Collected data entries

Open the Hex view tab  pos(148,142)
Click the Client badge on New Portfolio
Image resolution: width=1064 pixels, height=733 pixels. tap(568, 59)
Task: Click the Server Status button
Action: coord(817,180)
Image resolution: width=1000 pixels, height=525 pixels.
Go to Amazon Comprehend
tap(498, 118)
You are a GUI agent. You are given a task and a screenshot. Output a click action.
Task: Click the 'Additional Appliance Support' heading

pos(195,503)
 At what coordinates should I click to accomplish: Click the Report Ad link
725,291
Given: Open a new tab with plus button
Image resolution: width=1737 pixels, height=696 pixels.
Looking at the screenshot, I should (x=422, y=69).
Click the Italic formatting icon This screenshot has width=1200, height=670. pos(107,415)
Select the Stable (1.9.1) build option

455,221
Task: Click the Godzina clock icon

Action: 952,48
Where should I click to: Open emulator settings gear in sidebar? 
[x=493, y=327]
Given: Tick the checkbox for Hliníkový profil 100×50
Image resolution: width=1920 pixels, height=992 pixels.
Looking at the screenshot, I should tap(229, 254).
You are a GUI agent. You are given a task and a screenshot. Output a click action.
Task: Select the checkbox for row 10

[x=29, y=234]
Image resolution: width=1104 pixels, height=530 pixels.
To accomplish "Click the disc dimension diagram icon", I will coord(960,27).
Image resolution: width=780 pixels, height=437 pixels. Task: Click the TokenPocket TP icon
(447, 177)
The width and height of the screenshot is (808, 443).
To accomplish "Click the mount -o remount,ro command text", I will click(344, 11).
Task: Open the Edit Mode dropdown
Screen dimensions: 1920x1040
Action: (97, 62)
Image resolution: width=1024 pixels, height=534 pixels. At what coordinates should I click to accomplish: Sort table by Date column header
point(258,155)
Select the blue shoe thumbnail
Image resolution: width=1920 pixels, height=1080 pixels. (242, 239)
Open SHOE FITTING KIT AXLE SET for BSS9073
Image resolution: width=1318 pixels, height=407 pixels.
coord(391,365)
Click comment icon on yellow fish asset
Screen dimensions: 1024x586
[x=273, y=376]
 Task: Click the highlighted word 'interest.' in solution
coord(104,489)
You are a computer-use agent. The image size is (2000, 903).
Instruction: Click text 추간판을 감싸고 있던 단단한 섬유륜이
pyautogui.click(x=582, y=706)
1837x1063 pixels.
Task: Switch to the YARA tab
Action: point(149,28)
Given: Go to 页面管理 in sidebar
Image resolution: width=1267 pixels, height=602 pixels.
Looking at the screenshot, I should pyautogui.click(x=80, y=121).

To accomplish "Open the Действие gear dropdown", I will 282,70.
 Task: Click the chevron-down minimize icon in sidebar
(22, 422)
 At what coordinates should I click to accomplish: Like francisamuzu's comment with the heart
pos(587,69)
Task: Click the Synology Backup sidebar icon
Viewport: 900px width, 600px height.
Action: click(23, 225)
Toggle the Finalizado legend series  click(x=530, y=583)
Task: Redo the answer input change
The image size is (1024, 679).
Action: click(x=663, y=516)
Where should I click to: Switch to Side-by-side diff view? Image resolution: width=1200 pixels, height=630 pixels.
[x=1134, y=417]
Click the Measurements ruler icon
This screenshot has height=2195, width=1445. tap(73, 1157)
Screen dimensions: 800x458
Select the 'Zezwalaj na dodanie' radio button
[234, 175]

• [Goal of the exercise]: With the line that has "Task: Click the Godzina clock icon" as the first and the line that has "Image resolution: width=1104" as the last, repeat exactly that run of lines above and no more.

• [Task output]:
Task: Click the Godzina clock icon

Action: 952,48
Where should I click to: Open emulator settings gear in sidebar? 
[x=493, y=327]
Given: Tick the checkbox for Hliníkový profil 100×50
Image resolution: width=1920 pixels, height=992 pixels.
Looking at the screenshot, I should tap(229, 254).
You are a GUI agent. You are given a task and a screenshot. Output a click action.
Task: Select the checkbox for row 10

[x=29, y=234]
Image resolution: width=1104 pixels, height=530 pixels.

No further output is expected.